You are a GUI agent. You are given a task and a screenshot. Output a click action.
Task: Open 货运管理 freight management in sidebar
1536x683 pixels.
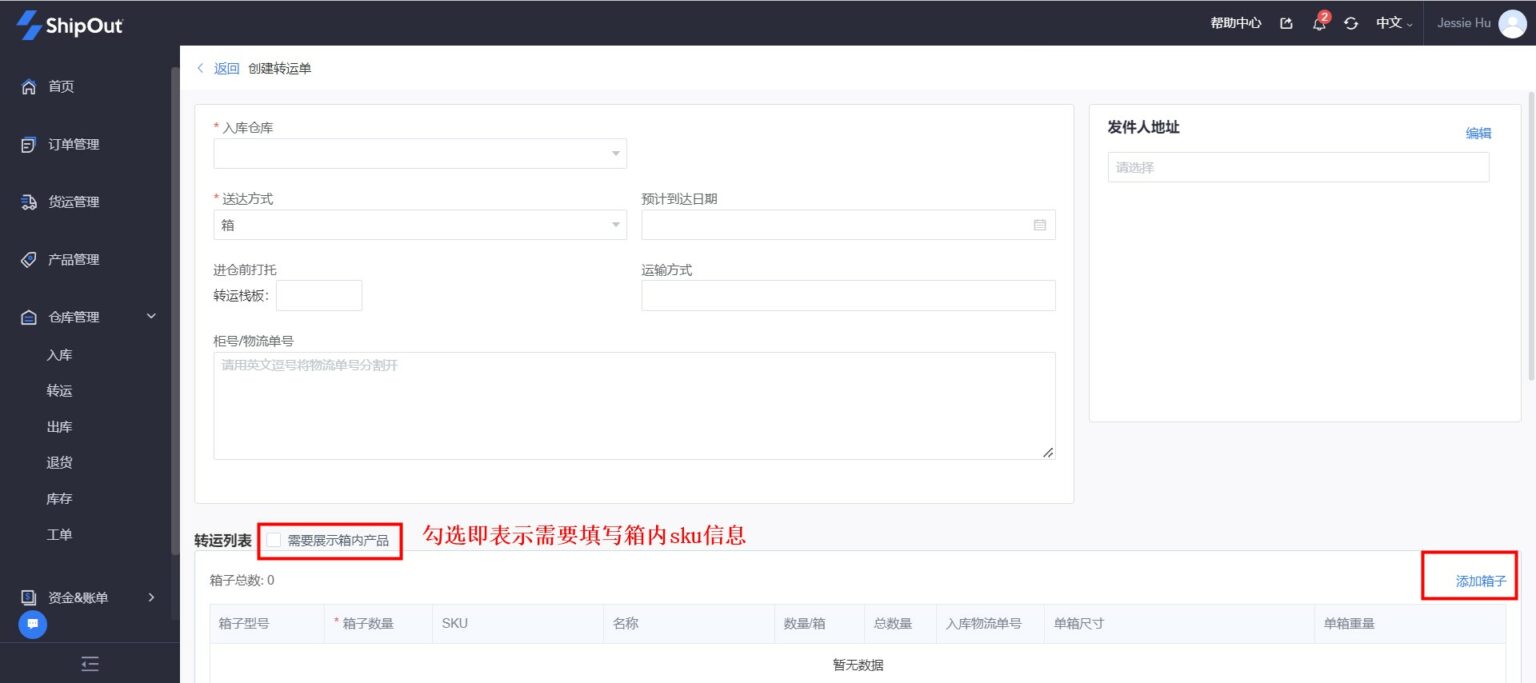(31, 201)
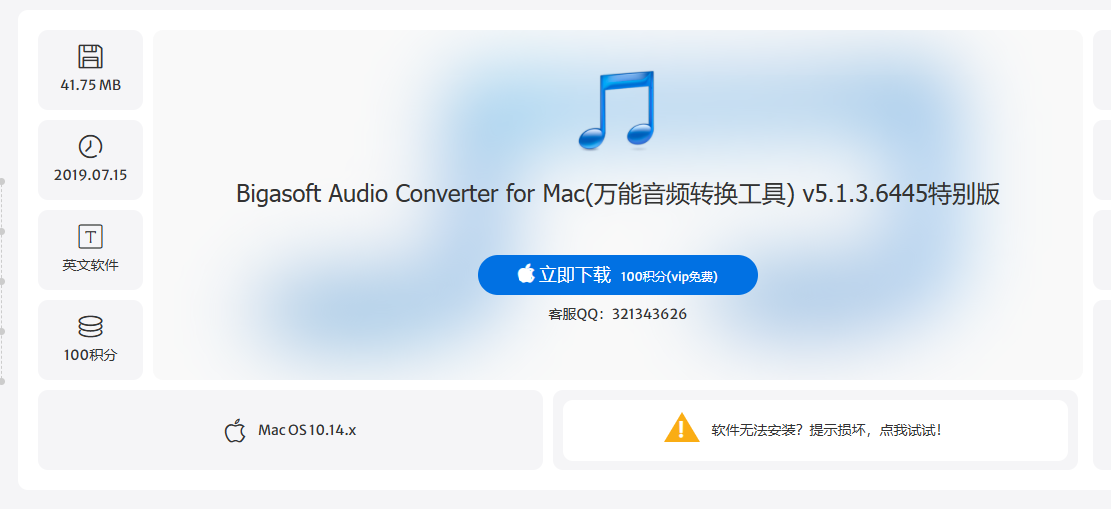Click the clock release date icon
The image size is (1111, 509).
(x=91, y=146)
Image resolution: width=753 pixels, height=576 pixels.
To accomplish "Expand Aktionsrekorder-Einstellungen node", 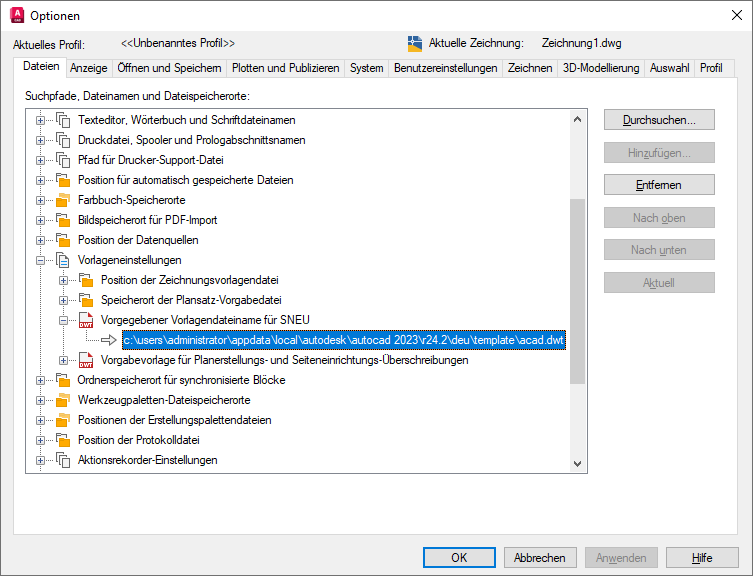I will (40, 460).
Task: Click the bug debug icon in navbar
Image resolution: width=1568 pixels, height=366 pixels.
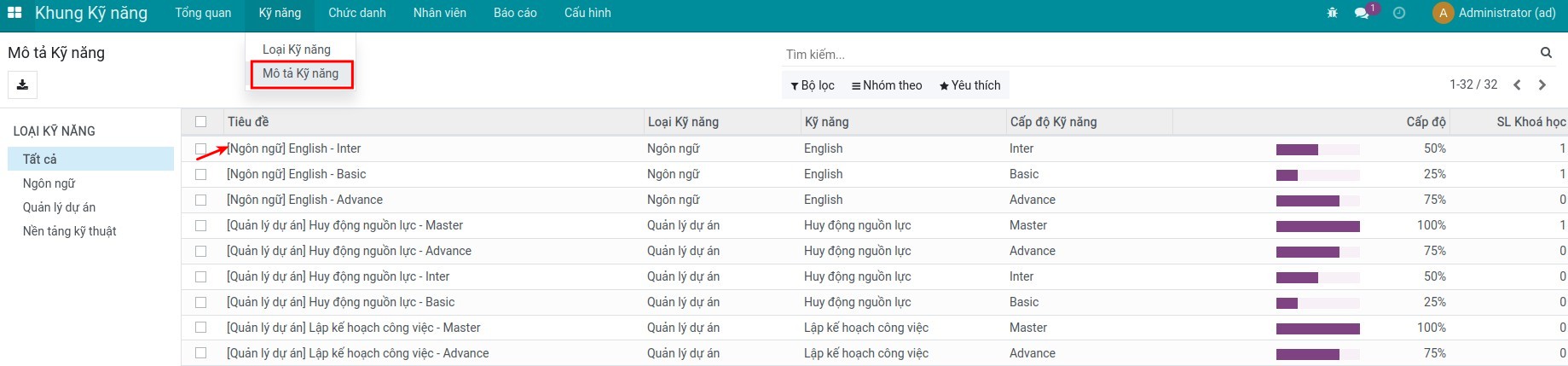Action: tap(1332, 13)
--
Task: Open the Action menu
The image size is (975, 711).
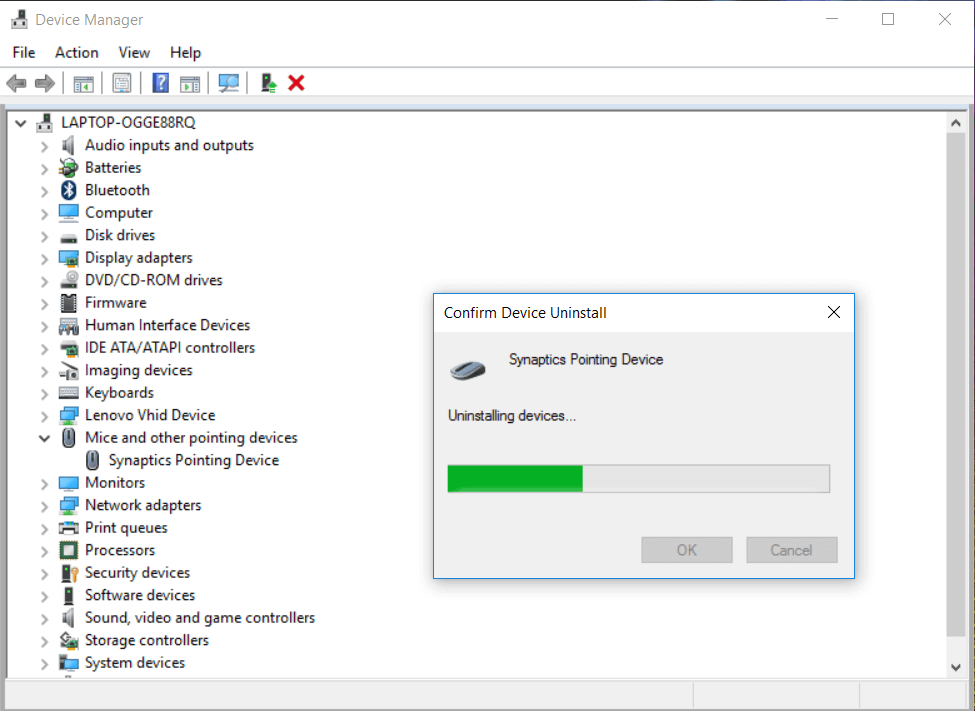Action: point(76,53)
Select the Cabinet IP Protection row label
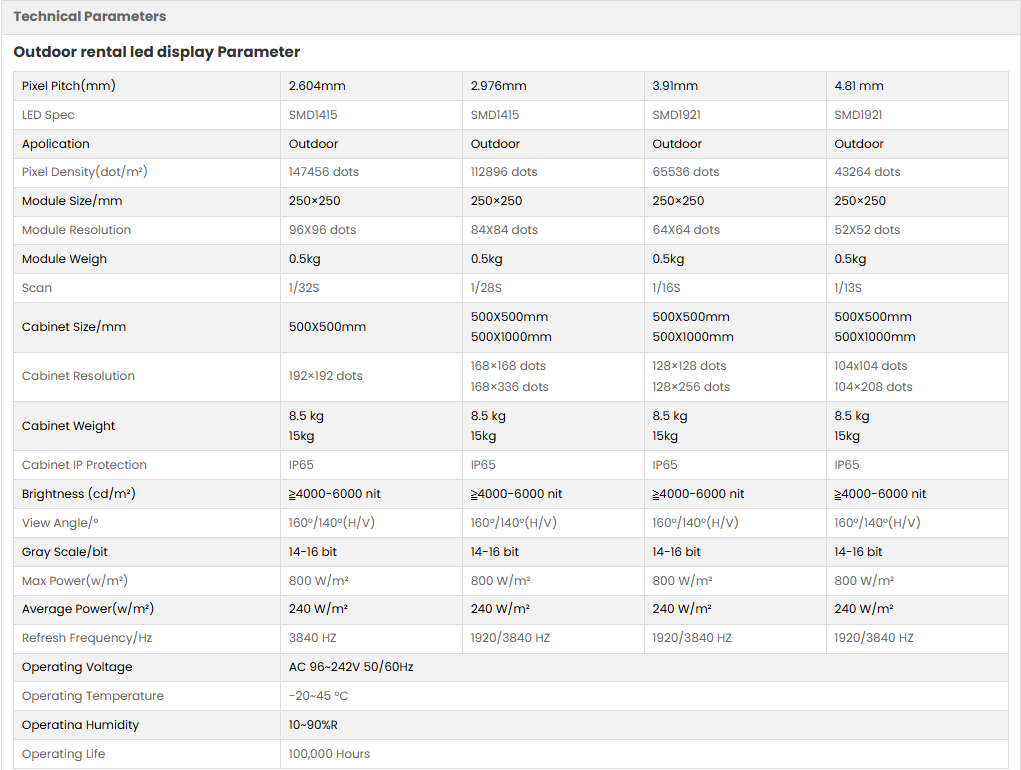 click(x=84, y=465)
--
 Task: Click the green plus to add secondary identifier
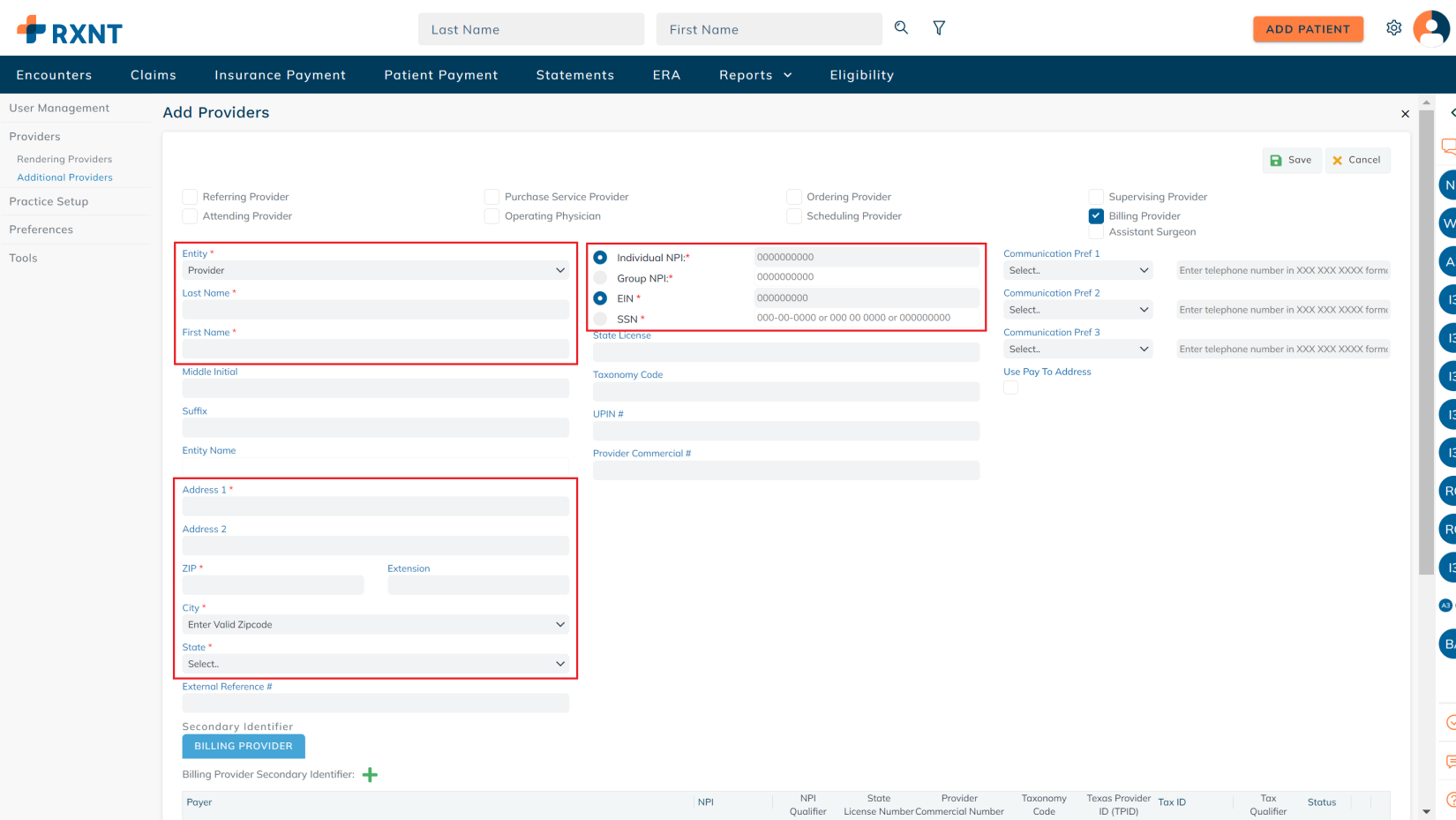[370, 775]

Prompt:
Find all lines holding the word "Open" in the records above and copy them.

Solution for this exercise:
Task: Open 货运管理 freight management in sidebar
Task: Open the Action menu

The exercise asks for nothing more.